In a study, suboptimal biological sampling resulted in false-negative COVID-19 tests [droplet digital polymerase chain reaction (ddPCR)]. The results showed the importance of proper training and technique in the collection of nasopharyngeal specimens [2]. For this procedure, there still exist different instructions from professional societies and publications [3, 4]. The Centers for Disease Control and Prevention (CDC) recommend tilting patient’s head back in 70° [5]. Such an angle of inclination complicates to perform a correct nasal swab by an uneducated health care worker or a nonprofessional (Fig. 2).

Fig. 2
figure 2

The Centers for Disease Control and Prevention (CDC) recommend tilting patient’s head back in 70°. Such an angle of inclination complicate to perform a correct nasal swab by an uneducated health care worker.

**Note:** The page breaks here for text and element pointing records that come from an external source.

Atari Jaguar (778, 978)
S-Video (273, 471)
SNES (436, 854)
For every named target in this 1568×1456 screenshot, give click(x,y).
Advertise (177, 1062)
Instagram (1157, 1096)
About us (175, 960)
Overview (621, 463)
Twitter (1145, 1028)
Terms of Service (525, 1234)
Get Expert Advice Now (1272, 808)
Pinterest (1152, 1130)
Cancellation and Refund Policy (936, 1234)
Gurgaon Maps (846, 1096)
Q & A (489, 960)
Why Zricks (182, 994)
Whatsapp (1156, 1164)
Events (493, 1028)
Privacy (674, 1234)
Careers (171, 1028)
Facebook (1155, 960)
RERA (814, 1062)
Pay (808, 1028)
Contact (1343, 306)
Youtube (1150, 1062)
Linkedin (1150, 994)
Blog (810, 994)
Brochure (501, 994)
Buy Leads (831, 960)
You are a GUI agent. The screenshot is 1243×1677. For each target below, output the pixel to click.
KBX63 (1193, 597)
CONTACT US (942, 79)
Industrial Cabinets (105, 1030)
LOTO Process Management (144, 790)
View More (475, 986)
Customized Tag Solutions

If the swab is inserted in the nose, horizontally basal skull perforation and injuries due to an incorrect technique will happen

As the incidence of new cases of coronavirus disease increased exponentially, the use of viral swabs to collect nasopharyngeal specimens were increasing drastically and therefore healthcare workers military staff and uneducated nonprofessional’s were ordered to make these swabs. Subsequently, case reports reported about basal skull perforation, cerebrospinal fluid fistula and injury due to an incorrect technique [6, 7].

An anatomically accurate three-dimensional (3D) printed model of the nose was used during training sessions for healthcare workers for nasopharyngeal swabs. This enhanced realistic, efficient, and safe nasopharyngeal swab training, and helped to ensure that swab results are as accurate as possible [8]. Implementation of nasal anatomy education and nasopharyngeal swab technique can improve accurate COVID testing [9].

In a study, three blinded rhinologists rated 126 videos (YouTube) for accuracy of swab angle and depth. Only in 44% of the videos nasal swab were correctly performed associated with the swab operator identifying as a medical professional (96%) [10].

Although professional societies started to report about this unacceptable situation, no publication reported about this health endangerment. In this time of overwhelming information and diversity of opinions, it is necessary to report about this in the hope, all media and TV reports will follow this article to show correctly performed nasal swabs to reduce false-negative COVID-19 tests and injury.